> _WORK ITEM_: From the first line of the data through the line containing "Task: Open the", transcribe each line exactly. Pictures do not belong in the copy.

————

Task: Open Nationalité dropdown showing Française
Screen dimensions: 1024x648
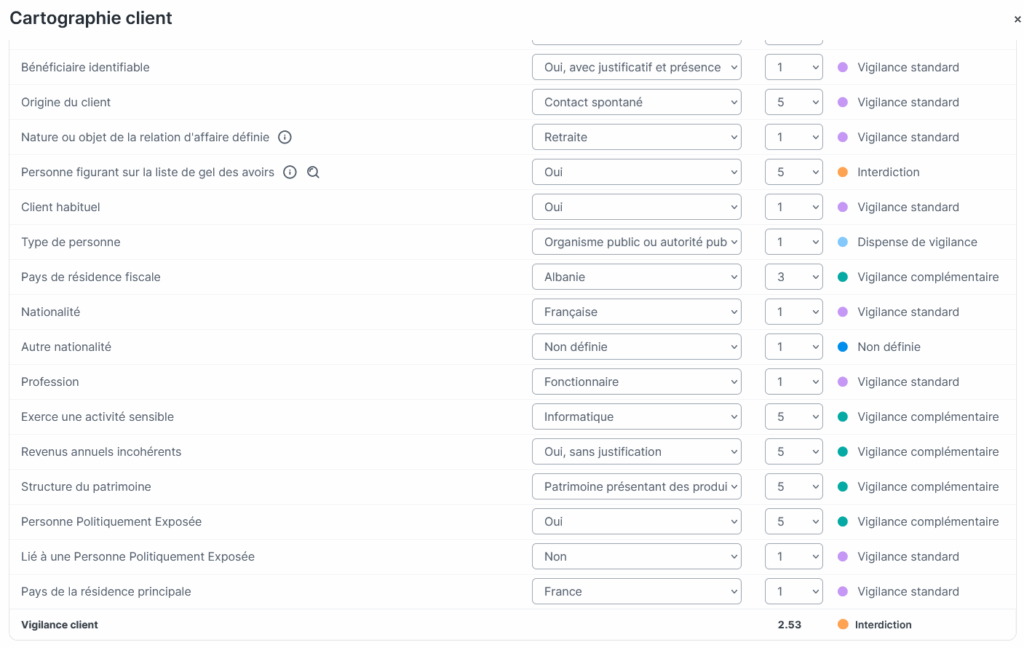Action: 636,312
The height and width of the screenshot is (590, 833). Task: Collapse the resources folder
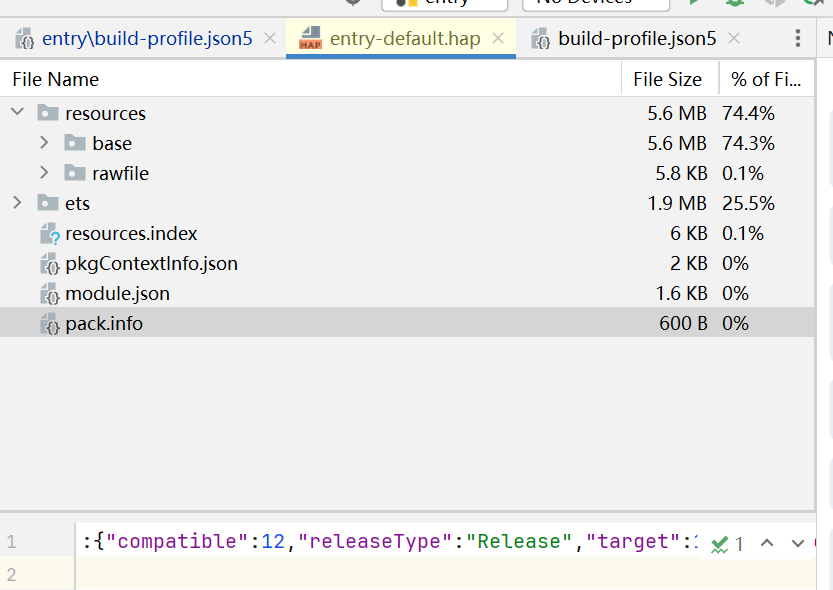click(x=17, y=113)
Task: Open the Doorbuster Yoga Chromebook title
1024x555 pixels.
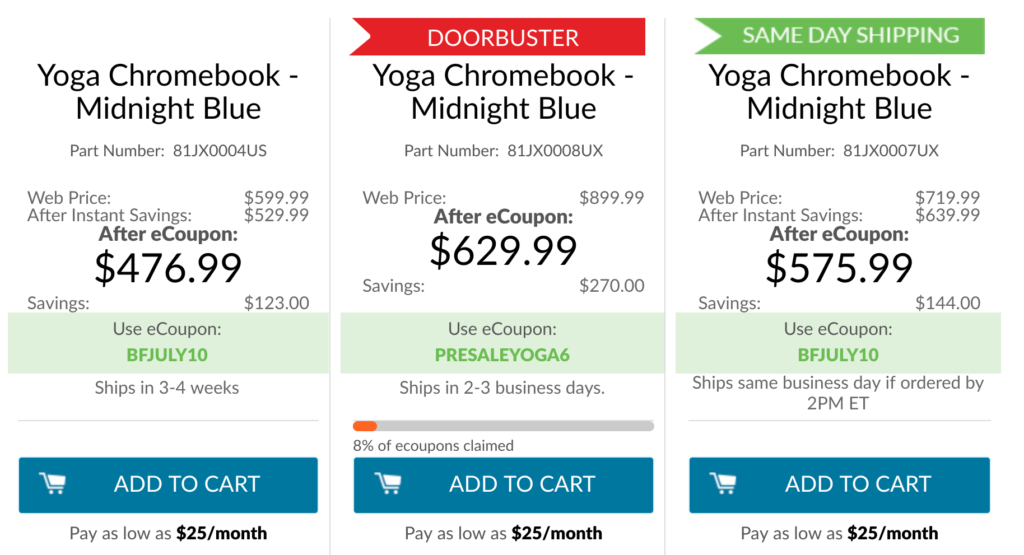Action: [504, 91]
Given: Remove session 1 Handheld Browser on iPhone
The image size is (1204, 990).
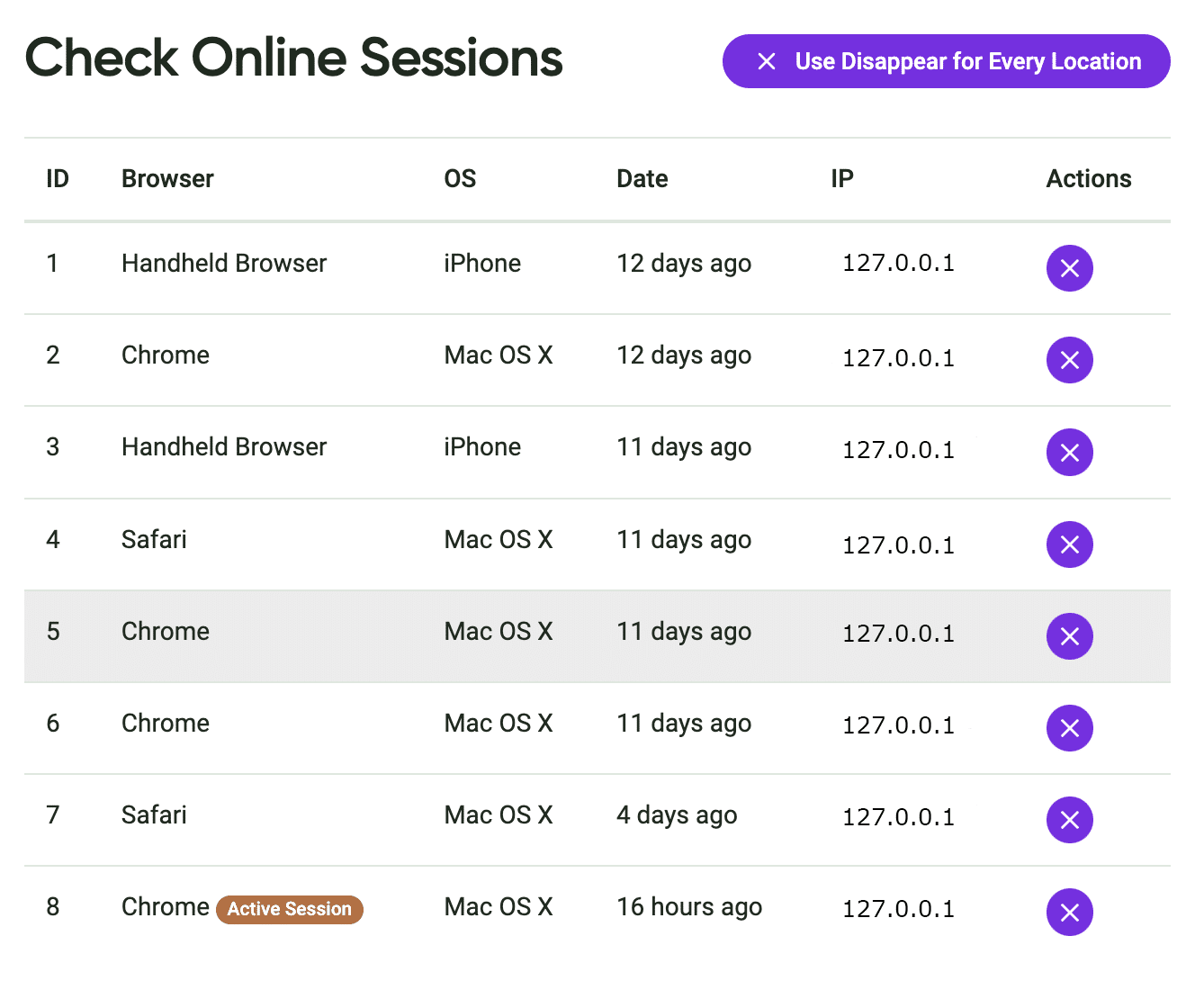Looking at the screenshot, I should coord(1069,268).
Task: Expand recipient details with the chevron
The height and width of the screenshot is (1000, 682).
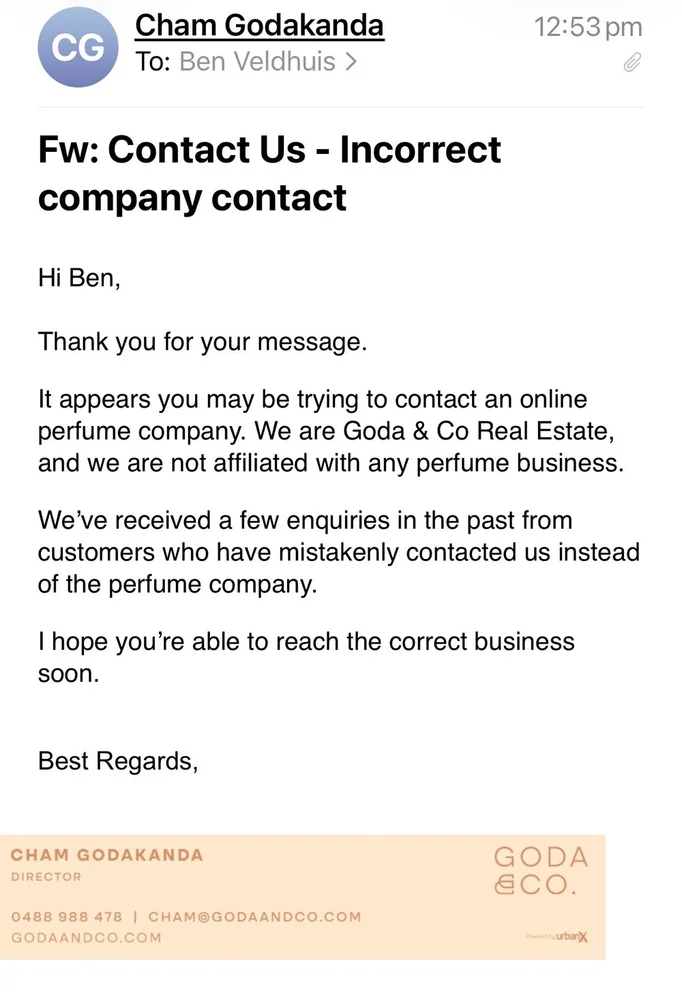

————

> _TASK SOLUTION_:
Task: Open Nationalité dropdown showing Française
Screen dimensions: 1024x648
Action: 636,312
The height and width of the screenshot is (590, 833). Task: Collapse the resources folder
click(x=17, y=113)
Task: Open the Doorbuster Yoga Chromebook title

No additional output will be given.